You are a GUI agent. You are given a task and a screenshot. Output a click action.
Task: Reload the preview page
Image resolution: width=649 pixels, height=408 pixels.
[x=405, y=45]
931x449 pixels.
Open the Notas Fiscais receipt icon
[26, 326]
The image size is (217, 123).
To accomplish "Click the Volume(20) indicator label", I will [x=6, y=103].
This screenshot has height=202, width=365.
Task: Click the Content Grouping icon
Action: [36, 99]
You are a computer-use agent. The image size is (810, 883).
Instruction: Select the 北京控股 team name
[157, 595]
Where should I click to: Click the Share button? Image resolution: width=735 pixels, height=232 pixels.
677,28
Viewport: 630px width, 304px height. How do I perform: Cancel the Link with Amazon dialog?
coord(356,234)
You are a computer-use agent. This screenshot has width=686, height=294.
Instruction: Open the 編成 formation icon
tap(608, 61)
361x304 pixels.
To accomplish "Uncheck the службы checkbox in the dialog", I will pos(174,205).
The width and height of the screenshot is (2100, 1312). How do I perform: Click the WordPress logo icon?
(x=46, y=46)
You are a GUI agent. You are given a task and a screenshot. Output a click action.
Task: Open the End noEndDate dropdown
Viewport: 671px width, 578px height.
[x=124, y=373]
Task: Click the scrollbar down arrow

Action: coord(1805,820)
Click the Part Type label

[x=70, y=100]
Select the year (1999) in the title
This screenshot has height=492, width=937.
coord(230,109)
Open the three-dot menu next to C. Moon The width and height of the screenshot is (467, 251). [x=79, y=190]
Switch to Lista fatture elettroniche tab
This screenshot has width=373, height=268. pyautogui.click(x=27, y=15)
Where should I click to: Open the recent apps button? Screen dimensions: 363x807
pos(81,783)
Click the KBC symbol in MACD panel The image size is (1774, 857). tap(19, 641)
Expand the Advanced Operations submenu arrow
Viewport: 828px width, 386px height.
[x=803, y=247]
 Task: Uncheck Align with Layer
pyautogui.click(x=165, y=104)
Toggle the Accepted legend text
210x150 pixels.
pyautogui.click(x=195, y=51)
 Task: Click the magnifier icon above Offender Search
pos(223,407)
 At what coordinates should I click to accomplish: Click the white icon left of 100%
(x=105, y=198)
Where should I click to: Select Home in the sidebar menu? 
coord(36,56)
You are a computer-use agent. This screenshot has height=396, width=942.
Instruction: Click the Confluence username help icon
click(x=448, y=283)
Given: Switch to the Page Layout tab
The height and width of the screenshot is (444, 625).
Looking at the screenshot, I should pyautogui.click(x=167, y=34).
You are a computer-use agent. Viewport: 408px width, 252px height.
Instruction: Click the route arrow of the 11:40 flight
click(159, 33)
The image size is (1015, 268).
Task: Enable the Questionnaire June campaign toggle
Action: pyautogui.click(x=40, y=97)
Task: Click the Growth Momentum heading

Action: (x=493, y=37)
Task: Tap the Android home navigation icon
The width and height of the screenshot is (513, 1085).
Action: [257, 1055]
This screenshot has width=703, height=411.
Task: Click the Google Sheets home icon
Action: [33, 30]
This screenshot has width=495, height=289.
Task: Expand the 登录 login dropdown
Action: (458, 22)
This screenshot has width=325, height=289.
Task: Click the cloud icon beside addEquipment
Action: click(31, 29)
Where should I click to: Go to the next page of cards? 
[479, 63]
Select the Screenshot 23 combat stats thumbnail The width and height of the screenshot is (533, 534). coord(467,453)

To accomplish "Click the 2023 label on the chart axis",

^^^^^^^^

• _What is being asked_:
If a line in the material contains the word "agent", copy that line.

• _Output below_:
You are a GUI agent. You are given a task and a screenshot. Output a click action.
You are a computer-use agent. The image size is (810, 883).
You are a computer-use agent. This screenshot has width=686, height=294.
You are a GUI agent. You are given a task and a screenshot. Output a click action.
You are a computer-use agent. This screenshot has height=396, width=942.
You are a computer-use agent. Viewport: 408px width, 252px height.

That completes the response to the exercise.